MPs expressed their dissatisfaction with the airline industry’s attitude toward carbon offsetting in a report published this week. Most notably the report by the House of Commons environmental audit committee called British Airways’ efforts to encourage carbon offsetting “risible.”

After collecting evidence from BA, Silverjet and Virgin Atlantic, the committee found the airlines to be “not disposed to consider whole-hearted cooperation with the government over offsetting”, because of industry objections to government-mandated increases in air passenger duty.

The report marks another blow to BA’s carbon offsetting program, following a recent Channel Four Dispatches programme that detailed the shortcomings in the mostly-unregulated carbon offsetting market, claiming among other things that British Airways carbon calculator estimates were too low.

BA responded to the report by saying they were one of the first airlines to offer a carbon offsetting plan on their website, but that “we recognise that customer response has not been as strong as we would have hoped.”

The MP report also criticized Virgin Atlantic for failure to offer an offset plan to customers, failure to direct them to an outside provider and the lack of an emissions calculator on the Virgin website.

A spokesperson from Virgin Atlantic said the airline had been working to “mitigate” the effect they have on the environment and was in the process of developing a carbon offsetting scheme.

“What we explained to the MPs was that it’s something we’ll be able to announce by the end of the year, but we want to get it right.
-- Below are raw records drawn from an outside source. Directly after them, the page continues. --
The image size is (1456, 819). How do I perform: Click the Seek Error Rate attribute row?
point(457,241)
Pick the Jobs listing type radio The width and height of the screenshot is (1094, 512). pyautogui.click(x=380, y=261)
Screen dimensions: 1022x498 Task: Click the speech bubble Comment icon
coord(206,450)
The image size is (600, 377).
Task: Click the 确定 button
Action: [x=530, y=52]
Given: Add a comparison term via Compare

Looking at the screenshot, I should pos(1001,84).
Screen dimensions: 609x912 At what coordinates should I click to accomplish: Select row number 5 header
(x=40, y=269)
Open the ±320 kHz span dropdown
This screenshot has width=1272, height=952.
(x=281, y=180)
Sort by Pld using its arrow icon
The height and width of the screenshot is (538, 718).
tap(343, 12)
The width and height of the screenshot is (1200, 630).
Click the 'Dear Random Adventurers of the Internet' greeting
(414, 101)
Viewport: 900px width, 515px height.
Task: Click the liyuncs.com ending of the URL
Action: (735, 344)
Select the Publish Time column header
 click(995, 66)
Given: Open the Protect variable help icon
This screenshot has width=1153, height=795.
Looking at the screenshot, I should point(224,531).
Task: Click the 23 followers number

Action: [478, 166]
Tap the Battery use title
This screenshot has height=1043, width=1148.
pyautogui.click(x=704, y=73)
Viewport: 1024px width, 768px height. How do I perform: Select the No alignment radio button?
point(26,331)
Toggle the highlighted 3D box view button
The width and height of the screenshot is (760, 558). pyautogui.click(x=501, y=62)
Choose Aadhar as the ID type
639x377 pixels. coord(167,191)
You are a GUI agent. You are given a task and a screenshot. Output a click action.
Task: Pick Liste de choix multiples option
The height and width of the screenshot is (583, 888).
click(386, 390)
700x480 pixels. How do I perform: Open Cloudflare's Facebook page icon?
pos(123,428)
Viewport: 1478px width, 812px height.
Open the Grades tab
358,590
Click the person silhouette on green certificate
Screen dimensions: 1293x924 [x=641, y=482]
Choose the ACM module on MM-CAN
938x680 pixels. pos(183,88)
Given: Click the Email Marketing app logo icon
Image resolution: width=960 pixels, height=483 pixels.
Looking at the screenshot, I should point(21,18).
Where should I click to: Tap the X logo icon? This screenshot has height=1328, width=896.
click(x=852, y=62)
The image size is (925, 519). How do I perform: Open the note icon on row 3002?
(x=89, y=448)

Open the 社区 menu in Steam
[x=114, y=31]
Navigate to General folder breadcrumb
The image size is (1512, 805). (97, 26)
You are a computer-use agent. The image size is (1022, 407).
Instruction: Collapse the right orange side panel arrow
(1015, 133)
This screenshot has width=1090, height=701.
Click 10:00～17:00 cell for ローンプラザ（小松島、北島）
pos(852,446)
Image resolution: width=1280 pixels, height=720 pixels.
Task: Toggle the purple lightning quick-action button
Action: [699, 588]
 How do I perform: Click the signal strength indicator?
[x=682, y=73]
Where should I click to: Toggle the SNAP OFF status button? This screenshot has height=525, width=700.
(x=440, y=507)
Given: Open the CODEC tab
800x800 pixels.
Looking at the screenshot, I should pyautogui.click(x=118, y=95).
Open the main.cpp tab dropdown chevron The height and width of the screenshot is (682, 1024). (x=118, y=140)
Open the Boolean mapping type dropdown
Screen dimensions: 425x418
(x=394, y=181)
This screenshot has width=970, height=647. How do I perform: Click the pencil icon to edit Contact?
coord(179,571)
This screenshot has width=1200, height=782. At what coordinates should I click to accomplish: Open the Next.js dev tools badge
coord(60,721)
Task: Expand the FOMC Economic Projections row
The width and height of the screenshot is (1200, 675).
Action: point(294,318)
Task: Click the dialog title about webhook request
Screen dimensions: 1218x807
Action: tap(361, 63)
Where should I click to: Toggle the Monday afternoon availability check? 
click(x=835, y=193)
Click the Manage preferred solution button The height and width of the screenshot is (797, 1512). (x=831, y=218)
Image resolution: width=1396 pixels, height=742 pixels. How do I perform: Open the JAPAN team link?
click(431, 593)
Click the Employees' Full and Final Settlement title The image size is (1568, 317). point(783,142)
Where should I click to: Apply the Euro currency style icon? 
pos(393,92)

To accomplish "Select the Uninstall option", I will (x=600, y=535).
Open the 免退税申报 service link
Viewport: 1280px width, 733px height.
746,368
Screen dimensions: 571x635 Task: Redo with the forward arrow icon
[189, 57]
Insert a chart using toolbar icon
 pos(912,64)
Carbon offsetting is complicated—it’s more than just planting trees. We’ll have a scheme by the end of the year, and it will be a scheme that leads the industry,” the spokesperson said.

The Commons report did praise business-class only airline Silverjet for its automatic inclusion of offsetting into each ticket price, but noted that the airline should be more transparent in its literature detailing “the exact nature of its carbon neutrality.”

In its final recommendation, the report urged the Government to “engage in a dialogue with business to develop a consensus definition of what carbon neutral means,” and to bring more legitimacy to the growing industry.

The report praised the Department of Environment, Food and Rural Affairs (Defra) on its plans to publish a voluntary code of best practice by late summer. Defra hopes to have the code in place by the end of the year, a spokesperson said. The code would provide accreditation and standards only for formal certified emissions reduction (CER) projects under the UN’s Clean Development Mechanism, and offset providers and companies will be able to seek out accreditation for some or all of their projects.

Budget airline easyJet made the news in April when the company announced it would not use carbon-offsetting companies because of the exorbitant markup associated with going through a middle-man. ‘There are too many snake oil salesmen in the business,’ said Toby Nicol, easyJet’s communications director. This summer, the company plans to launch a program that involves buying UN-backed carbon credits to sell directly to passengers.

EasyJet claims the best way it can be environmentally efficient is by investing in new aircraft, using existing aircraft efficiently, avoiding congested hub airports and focusing on short-haul travel. According to a recent Government report, air travel accounts for 6.3 per cent of total UK CO2 emissions.